(Pointing items for text and elements)
·····
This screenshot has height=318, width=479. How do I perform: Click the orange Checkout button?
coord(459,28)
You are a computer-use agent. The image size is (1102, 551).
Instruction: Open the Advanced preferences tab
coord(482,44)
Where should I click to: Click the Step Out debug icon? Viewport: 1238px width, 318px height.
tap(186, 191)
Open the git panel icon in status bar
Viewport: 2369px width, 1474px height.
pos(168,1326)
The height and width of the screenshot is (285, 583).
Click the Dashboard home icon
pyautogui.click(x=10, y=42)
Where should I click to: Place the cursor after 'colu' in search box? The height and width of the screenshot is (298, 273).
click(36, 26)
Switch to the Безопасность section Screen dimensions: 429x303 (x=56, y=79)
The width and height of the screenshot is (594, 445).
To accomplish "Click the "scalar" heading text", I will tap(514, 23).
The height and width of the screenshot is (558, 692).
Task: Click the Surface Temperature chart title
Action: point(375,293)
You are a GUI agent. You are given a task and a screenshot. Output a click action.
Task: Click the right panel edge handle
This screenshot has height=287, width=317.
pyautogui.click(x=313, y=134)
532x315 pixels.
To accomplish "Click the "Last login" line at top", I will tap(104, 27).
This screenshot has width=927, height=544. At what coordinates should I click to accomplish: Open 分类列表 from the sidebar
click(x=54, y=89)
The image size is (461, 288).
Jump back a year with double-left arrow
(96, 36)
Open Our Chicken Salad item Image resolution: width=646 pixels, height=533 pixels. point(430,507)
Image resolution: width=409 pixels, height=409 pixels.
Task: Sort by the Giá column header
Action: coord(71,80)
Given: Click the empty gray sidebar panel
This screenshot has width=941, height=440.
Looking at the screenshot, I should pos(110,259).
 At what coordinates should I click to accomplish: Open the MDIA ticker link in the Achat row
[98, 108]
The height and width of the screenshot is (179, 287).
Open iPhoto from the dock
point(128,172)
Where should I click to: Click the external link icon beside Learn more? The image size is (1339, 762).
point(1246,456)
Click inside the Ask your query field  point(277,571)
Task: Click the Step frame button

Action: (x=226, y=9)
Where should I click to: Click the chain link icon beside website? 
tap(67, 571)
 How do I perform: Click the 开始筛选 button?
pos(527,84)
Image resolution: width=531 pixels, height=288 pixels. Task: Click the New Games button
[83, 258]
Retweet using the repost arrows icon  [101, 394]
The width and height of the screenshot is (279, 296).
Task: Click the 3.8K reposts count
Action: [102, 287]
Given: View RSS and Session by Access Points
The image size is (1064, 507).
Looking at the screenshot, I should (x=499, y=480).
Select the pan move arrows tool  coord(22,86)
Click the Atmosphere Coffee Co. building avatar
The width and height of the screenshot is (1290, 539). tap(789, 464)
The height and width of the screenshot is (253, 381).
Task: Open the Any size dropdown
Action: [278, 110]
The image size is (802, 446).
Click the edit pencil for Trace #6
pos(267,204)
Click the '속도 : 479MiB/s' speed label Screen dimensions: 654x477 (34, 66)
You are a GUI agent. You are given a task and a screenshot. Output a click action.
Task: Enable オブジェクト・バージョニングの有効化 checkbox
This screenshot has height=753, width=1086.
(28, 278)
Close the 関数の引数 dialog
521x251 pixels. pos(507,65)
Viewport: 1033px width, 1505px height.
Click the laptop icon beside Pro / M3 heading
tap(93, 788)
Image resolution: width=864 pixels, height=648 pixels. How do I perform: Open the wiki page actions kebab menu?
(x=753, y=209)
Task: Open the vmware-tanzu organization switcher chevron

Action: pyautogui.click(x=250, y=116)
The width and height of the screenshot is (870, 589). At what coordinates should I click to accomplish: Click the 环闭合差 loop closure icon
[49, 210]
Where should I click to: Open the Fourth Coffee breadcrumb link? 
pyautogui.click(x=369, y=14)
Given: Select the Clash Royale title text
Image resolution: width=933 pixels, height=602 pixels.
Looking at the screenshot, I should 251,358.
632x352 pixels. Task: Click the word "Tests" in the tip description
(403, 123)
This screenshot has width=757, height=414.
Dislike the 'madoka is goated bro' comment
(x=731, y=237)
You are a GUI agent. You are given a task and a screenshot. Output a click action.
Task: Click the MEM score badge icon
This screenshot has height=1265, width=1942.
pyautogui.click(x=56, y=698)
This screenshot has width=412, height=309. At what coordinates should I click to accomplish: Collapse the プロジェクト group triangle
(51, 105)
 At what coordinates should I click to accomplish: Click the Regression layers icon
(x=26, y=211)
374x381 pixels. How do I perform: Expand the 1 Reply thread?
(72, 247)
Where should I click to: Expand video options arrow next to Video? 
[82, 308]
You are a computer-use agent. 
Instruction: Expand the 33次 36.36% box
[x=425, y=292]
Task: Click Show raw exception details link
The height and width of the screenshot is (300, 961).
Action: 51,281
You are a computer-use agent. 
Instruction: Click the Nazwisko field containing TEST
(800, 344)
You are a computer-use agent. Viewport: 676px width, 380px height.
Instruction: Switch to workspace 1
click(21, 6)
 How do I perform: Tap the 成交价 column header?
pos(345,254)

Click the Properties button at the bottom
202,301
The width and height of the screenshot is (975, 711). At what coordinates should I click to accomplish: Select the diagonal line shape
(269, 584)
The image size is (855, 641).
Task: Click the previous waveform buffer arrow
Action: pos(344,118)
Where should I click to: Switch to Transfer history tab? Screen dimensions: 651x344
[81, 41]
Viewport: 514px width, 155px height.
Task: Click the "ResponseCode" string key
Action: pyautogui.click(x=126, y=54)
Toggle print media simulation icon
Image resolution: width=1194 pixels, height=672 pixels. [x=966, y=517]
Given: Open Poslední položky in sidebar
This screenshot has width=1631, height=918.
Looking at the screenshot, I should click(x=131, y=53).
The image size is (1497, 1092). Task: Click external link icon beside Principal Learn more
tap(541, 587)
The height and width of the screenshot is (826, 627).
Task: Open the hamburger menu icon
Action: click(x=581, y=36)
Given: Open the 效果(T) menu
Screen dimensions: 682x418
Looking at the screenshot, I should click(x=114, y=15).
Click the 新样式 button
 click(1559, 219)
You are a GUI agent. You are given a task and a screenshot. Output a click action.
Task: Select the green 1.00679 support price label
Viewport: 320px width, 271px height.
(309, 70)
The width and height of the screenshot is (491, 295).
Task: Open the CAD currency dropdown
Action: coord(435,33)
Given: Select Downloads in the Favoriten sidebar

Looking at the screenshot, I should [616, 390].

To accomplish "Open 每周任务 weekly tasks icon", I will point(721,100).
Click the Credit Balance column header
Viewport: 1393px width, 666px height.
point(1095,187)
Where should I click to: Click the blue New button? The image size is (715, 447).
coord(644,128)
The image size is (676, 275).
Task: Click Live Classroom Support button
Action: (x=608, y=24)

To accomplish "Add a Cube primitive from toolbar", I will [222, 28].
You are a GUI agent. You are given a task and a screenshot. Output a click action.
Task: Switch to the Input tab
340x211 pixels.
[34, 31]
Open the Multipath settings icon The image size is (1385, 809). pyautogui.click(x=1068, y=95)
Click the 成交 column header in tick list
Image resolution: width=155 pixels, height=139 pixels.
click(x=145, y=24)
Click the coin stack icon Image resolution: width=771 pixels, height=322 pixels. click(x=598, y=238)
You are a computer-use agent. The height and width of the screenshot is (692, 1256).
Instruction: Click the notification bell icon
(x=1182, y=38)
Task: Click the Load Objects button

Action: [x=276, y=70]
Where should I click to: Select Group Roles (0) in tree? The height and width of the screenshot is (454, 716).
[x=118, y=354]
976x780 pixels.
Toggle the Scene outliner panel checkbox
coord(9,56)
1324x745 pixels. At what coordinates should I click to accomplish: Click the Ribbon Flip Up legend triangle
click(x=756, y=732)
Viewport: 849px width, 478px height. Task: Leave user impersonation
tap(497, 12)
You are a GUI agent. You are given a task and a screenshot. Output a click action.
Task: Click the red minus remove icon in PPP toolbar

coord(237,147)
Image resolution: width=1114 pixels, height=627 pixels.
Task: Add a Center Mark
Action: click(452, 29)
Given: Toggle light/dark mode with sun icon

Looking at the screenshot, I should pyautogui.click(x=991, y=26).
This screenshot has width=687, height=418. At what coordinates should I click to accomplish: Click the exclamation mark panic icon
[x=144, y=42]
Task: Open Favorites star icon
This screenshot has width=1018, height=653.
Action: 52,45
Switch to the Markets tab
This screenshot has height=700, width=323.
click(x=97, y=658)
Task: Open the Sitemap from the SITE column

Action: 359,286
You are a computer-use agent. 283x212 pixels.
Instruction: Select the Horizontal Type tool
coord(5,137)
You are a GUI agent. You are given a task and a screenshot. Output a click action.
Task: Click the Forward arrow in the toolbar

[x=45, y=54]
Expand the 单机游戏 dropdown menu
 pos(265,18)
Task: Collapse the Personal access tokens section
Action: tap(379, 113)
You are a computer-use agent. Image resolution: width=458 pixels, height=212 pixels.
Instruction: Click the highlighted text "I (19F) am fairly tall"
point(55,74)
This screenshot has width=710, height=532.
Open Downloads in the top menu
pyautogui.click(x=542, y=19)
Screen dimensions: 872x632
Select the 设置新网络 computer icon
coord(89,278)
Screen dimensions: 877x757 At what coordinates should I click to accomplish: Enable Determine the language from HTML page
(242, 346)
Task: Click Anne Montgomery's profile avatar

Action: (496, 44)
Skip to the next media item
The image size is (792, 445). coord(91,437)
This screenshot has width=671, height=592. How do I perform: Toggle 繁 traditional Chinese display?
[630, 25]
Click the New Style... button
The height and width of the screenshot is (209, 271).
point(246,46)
·····
TASK PROMPT: Add 146 to every coordinate in the answers for the stretch from "You are a computer-use agent. 283x212 pixels." through "[x=45, y=54]", and write out all those lines again in full with everything else unchanged.

THE REPLY:
You are a computer-use agent. 283x212 pixels.
Instruction: Select the Horizontal Type tool
coord(151,283)
You are a GUI agent. You are given a task and a screenshot. Output a click action.
Task: Click the Forward arrow in the toolbar

[x=191, y=200]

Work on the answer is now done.